Я буду менять степных глухих псов на пастушьих чутких волкодавов!..
Я буду менять хорезмские глухие барабаны на оглушающие турецкие!..
Я буду тебя гнать, менять! Тебя, атабек Кара-Бутон!.. Айе! Айе!..
И тигр ушел рыбой по воде, по реке!.. От всех вас!.. Айе!..
Я люблю кровь!.. Кровь!.. А где она?.. Ушла в камыши?.. Да?! Ушла!..
Талгат-бек сел на приречный валун.
У старика пена шла изо рта, как у локайского затравленного коня.
И глаза стали белыми, как майские млечные облака...
— Я люблю, люблю, люблю ярую, молодую, крутую кровь!..
А она ушла, ушла, ушла в камыши!.. Айе!
Во всем виноват дух-албасты!.. Он везде подстерегает меня...
Мне мало осталось жить, дышать... Как говорил древний китаец: «Пришло время разрыва струн лютни!» Да!..
И кожа охотничьих барабанов стара и дрябла, как моя кожа!.. И она провисла... Да!.. И потому я хочу чужой молодой крови!.. А она ушла в камыши!.. Зачем?.. Ушла?.. Кровь?.. В камыши?..
— Старцы жаждут молодой крови, точно она может согреть их осеннюю желтую лисью вялую кровь...
И курицы квохчут и машут низкими крыльями, облепленными, охваченными утлым цепким пометом, когда чуют весенних высоких перелетных птиц...
Почтенный бек, помните, у гератского мудреца, шейха Унсури, сказано: Я жил — и вдруг ангел Азраил ударил в барабан переселенья, а я не сварил запасов, и дела не сделаны...
Добрые дела не сделаны... А еще не поздно...
Зачем спешить на двух лошадях в город зла?.. Еще не поздно...
Еще и на смертном одре можно сотворить добро... Еще до ваших погребальных носилок-табут есть время...
Неужели вы хотите, почтенный Махмуд Талгат-бек из рода мангытов, чтобы единственным благом для окружающих была только ваша смерть?..
Шалые, смелые глаза Насреддина невинно и ясно глядят на старого бека, охотника...
— Как ты смеешь так говорить с нашим солнцеподобным повелителем?
Ты, сын дряхлого, землистого, нищего горшечника? — закричал с коня атабек Кара-Бутон, и постылое напрасное охотничье копье-батик ожило в его руках.— Может, кровь этого дерзкого, языкастого отрока заменит нам кровь тигра?.. Уж она-то не уйдет от нас в комариные камыши!..
— О светоч охоты, неумолимый соколоподобный атабек Кара-Бутон, еще проще вам добыть ослиную кровь!..

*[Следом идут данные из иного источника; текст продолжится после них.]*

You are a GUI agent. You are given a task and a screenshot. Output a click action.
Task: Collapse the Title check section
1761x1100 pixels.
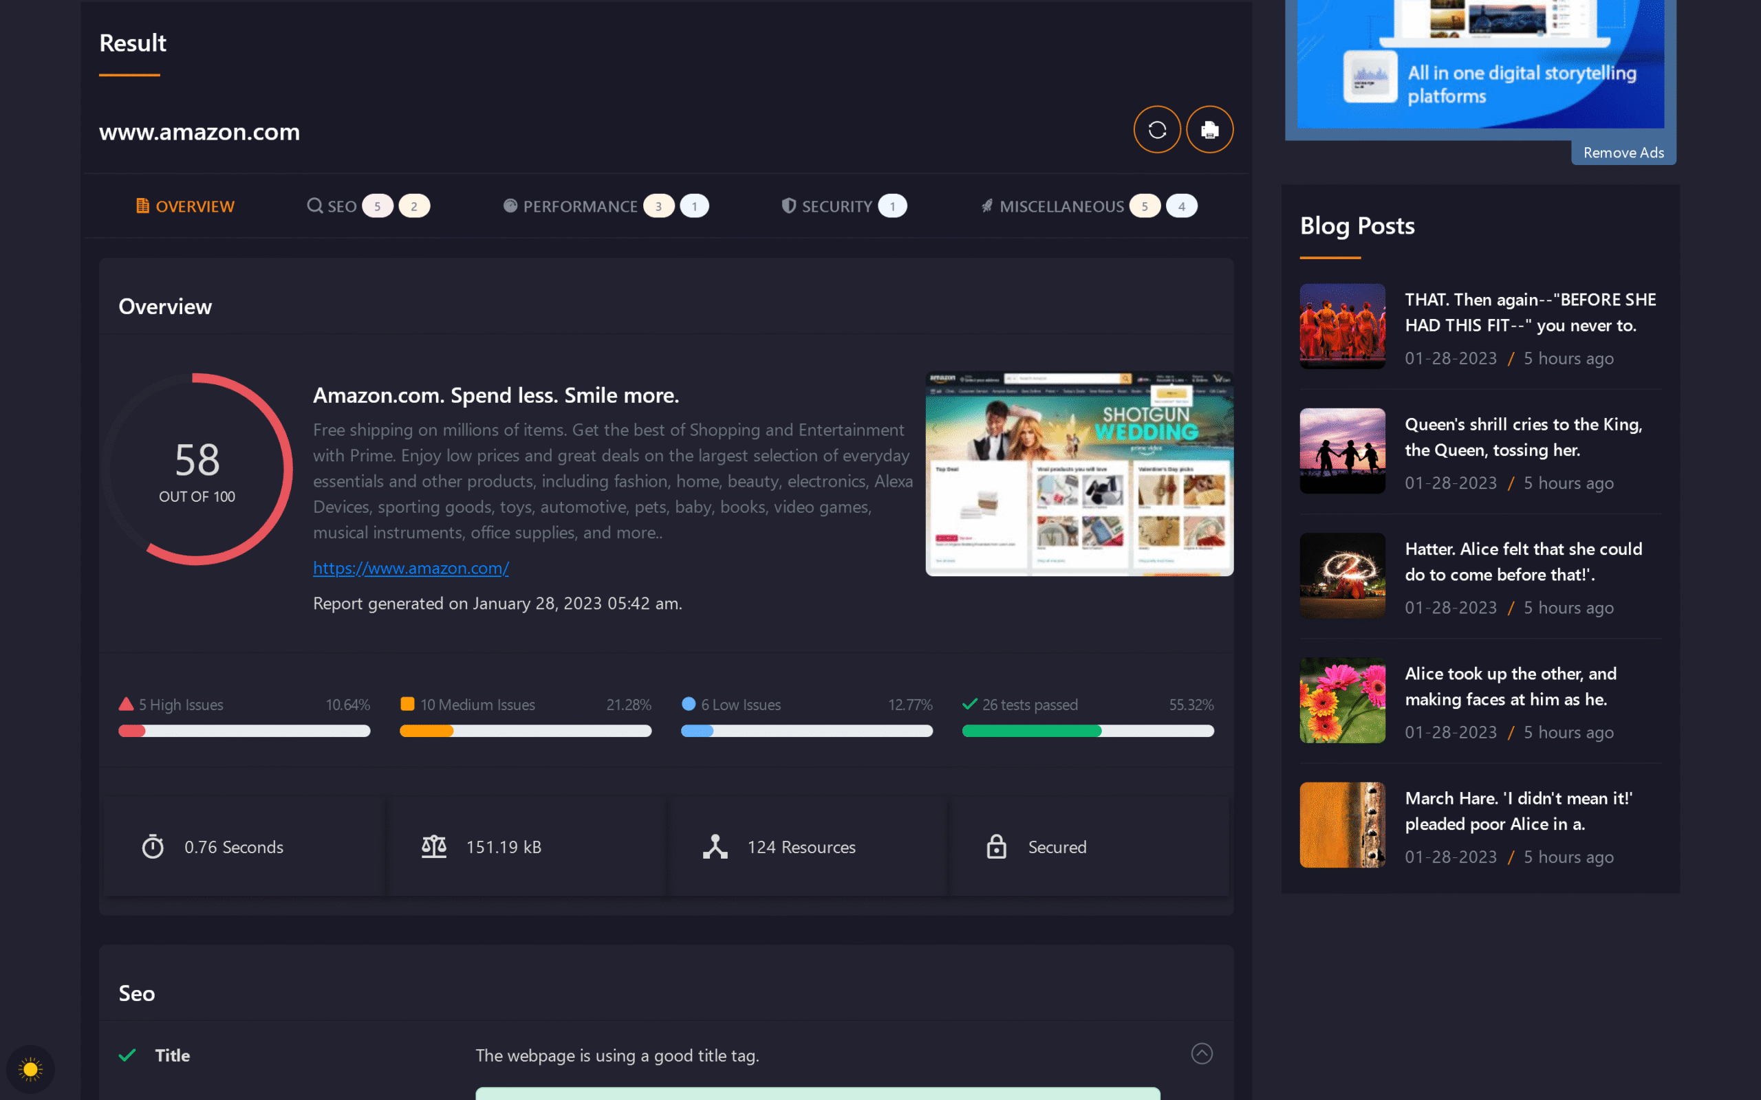(1202, 1053)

Вот мой осел аль Яхшур! Он не убежит, не уйдет рыбой. Он стар. Бросайте в него ваше разгневанное, справедливое, неумолимое копье!.. Только не промахнитесь, а то он пустит горькие ветхие ветры в вашу сторону,— улыбнулся Насреддин.
— Оставь его, Кара-Бутон. Он спас мне жизнь. Снял с моей ноги, уже похолодевшей, уже шагнувшей в ад, смертельного духа-албасты.

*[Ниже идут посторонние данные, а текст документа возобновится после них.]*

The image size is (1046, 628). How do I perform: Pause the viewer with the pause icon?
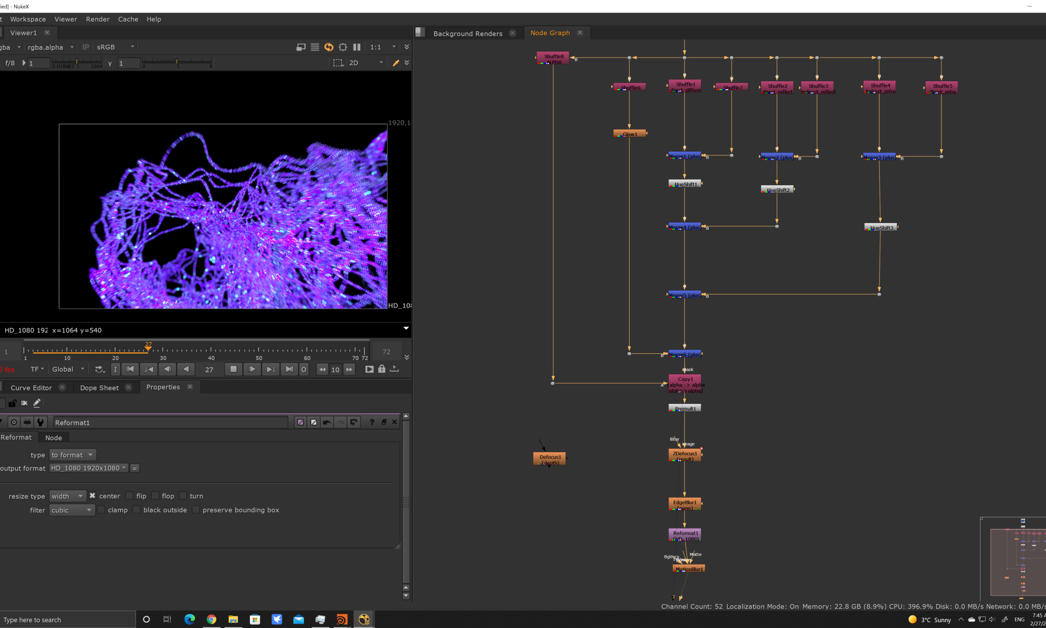tap(357, 47)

Он поедет со мной в мою крепость. Я хочу отблагодарить его...
И слова его мне нравятся... В каждой стране должен быть хоть один человек, говорящий правду... Иначе правителям будет скучно... Но не больше одного!.. Поедем со мной, Насреддин, сын горшечника!..
— Мне надо привезти домой дрова. Отец и мать сидят без огня. Они старые...
— Дрова привезет Кара-Бутон. В наказание за упущенного тигра!
Атабек без добычи пусть поведет в знак позора осла с дровами по кишлаку! Ха-ха!..
Поедем в мою крепость, Насреддин!.. Айе!..
Но кровь, кровь ушла!.. А была близка... Желанная!.. И бежала!.. Ушла!..
— Не ушла! — прошептал Кара-Бутон, и вновь желтые лисьи роящиеся его гибельные глаза пошли, скользнули по лицу Насреддина, и вновь две монгольские немые дальние кочевые стрелы просвистели у висков Насреддина...
Пока просвистели... Канули в осеннее зыбкое хладное небо... Пока...
Но Насреддин улыбался. Молодой. Вольный. Худой.